From top to bottom, write out the listing exactly.

========================================

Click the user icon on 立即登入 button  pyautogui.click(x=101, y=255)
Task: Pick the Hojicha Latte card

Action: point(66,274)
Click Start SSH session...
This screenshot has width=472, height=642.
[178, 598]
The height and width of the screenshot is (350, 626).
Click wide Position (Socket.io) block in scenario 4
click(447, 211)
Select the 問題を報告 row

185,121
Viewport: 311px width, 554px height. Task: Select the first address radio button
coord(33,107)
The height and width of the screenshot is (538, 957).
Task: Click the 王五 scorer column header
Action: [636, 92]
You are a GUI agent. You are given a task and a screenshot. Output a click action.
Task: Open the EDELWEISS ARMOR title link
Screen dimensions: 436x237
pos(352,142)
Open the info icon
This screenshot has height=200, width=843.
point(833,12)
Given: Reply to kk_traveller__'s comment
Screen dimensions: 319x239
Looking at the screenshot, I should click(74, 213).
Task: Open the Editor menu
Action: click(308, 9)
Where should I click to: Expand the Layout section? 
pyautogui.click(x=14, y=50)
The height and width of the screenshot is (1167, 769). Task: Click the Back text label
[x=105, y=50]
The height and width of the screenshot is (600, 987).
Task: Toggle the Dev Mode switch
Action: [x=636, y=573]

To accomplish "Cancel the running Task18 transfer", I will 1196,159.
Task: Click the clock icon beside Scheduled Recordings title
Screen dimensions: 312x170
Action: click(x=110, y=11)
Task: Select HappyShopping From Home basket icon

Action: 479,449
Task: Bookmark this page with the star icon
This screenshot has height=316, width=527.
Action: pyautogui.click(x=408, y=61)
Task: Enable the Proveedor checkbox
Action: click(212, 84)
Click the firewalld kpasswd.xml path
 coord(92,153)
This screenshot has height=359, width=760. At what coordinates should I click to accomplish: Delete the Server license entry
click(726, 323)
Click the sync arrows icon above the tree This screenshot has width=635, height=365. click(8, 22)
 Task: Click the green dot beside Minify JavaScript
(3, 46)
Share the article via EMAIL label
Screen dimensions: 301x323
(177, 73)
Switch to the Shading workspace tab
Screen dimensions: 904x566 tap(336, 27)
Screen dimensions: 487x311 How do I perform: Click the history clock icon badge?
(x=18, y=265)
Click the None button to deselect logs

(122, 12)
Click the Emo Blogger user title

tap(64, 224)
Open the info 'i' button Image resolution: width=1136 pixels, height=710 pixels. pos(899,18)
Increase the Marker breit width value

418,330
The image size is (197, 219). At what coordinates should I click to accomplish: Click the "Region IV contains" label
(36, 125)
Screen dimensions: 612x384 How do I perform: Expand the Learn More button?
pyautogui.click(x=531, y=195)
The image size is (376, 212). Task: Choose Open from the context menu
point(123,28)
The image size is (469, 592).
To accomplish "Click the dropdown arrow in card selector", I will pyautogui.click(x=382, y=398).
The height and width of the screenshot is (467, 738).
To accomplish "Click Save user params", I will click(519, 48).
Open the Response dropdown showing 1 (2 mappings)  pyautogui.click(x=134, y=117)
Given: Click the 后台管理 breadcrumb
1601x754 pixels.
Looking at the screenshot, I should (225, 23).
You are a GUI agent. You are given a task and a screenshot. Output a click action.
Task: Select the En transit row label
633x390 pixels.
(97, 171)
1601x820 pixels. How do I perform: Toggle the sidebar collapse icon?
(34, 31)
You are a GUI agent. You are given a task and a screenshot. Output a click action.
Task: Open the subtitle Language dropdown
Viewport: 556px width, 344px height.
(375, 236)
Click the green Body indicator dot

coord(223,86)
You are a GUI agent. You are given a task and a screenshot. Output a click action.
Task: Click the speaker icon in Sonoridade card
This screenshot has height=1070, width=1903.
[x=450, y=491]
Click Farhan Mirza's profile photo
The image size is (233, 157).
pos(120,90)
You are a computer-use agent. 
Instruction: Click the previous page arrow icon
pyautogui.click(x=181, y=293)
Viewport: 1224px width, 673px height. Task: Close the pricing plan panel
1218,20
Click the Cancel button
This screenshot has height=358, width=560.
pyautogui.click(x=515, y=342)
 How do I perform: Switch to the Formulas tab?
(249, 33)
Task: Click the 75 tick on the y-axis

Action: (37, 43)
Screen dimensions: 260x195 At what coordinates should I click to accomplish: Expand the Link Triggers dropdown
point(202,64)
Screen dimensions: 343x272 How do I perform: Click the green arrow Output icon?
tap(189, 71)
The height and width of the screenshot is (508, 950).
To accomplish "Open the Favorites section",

========================================

• Answer for the task
Click the user icon on 立即登入 button  pyautogui.click(x=101, y=255)
Task: Pick the Hojicha Latte card

Action: point(66,274)
Click Start SSH session...
This screenshot has width=472, height=642.
[178, 598]
The height and width of the screenshot is (350, 626).
Click wide Position (Socket.io) block in scenario 4
click(447, 211)
Select the 問題を報告 row

185,121
Viewport: 311px width, 554px height. Task: Select the first address radio button
coord(33,107)
The height and width of the screenshot is (538, 957).
Task: Click the 王五 scorer column header
Action: [636, 92]
You are a GUI agent. You are given a task and a screenshot. Output a click action.
Task: Open the EDELWEISS ARMOR title link
Screen dimensions: 436x237
pos(352,142)
Open the info icon
This screenshot has height=200, width=843.
point(833,12)
Given: Reply to kk_traveller__'s comment
Screen dimensions: 319x239
Looking at the screenshot, I should click(74, 213).
Task: Open the Editor menu
Action: click(308, 9)
Where should I click to: Expand the Layout section? 
pyautogui.click(x=14, y=50)
The height and width of the screenshot is (1167, 769). Task: Click the Back text label
[x=105, y=50]
The height and width of the screenshot is (600, 987).
Task: Toggle the Dev Mode switch
Action: [x=636, y=573]

To accomplish "Cancel the running Task18 transfer", I will 1196,159.
Task: Click the clock icon beside Scheduled Recordings title
Screen dimensions: 312x170
Action: click(x=110, y=11)
Task: Select HappyShopping From Home basket icon

Action: 479,449
Task: Bookmark this page with the star icon
This screenshot has height=316, width=527.
Action: pyautogui.click(x=408, y=61)
Task: Enable the Proveedor checkbox
Action: click(212, 84)
Click the firewalld kpasswd.xml path
 coord(92,153)
This screenshot has height=359, width=760. At what coordinates should I click to accomplish: Delete the Server license entry
click(726, 323)
Click the sync arrows icon above the tree This screenshot has width=635, height=365. click(8, 22)
 Task: Click the green dot beside Minify JavaScript
(3, 46)
Share the article via EMAIL label
Screen dimensions: 301x323
(177, 73)
Switch to the Shading workspace tab
Screen dimensions: 904x566 tap(336, 27)
Screen dimensions: 487x311 How do I perform: Click the history clock icon badge?
(x=18, y=265)
Click the None button to deselect logs

(122, 12)
Click the Emo Blogger user title

tap(64, 224)
Open the info 'i' button Image resolution: width=1136 pixels, height=710 pixels. pos(899,18)
Increase the Marker breit width value

418,330
The image size is (197, 219). At what coordinates should I click to accomplish: Click the "Region IV contains" label
(36, 125)
Screen dimensions: 612x384 How do I perform: Expand the Learn More button?
pyautogui.click(x=531, y=195)
The image size is (376, 212). Task: Choose Open from the context menu
point(123,28)
The image size is (469, 592).
To accomplish "Click the dropdown arrow in card selector", I will pyautogui.click(x=382, y=398).
The height and width of the screenshot is (467, 738).
To accomplish "Click Save user params", I will click(519, 48).
Open the Response dropdown showing 1 (2 mappings)  pyautogui.click(x=134, y=117)
Given: Click the 后台管理 breadcrumb
1601x754 pixels.
Looking at the screenshot, I should (225, 23).
You are a GUI agent. You are given a task and a screenshot. Output a click action.
Task: Select the En transit row label
633x390 pixels.
(97, 171)
1601x820 pixels. How do I perform: Toggle the sidebar collapse icon?
(34, 31)
You are a GUI agent. You are given a task and a screenshot. Output a click action.
Task: Open the subtitle Language dropdown
Viewport: 556px width, 344px height.
(375, 236)
Click the green Body indicator dot

coord(223,86)
You are a GUI agent. You are given a task and a screenshot. Output a click action.
Task: Click the speaker icon in Sonoridade card
This screenshot has height=1070, width=1903.
[x=450, y=491]
Click Farhan Mirza's profile photo
The image size is (233, 157).
pos(120,90)
You are a computer-use agent. 
Instruction: Click the previous page arrow icon
pyautogui.click(x=181, y=293)
Viewport: 1224px width, 673px height. Task: Close the pricing plan panel
1218,20
Click the Cancel button
This screenshot has height=358, width=560.
pyautogui.click(x=515, y=342)
 How do I perform: Switch to the Formulas tab?
(249, 33)
Task: Click the 75 tick on the y-axis

Action: (37, 43)
Screen dimensions: 260x195 At what coordinates should I click to accomplish: Expand the Link Triggers dropdown
point(202,64)
Screen dimensions: 343x272 How do I perform: Click the green arrow Output icon?
tap(189, 71)
The height and width of the screenshot is (508, 950).
To accomplish "Open the Favorites section",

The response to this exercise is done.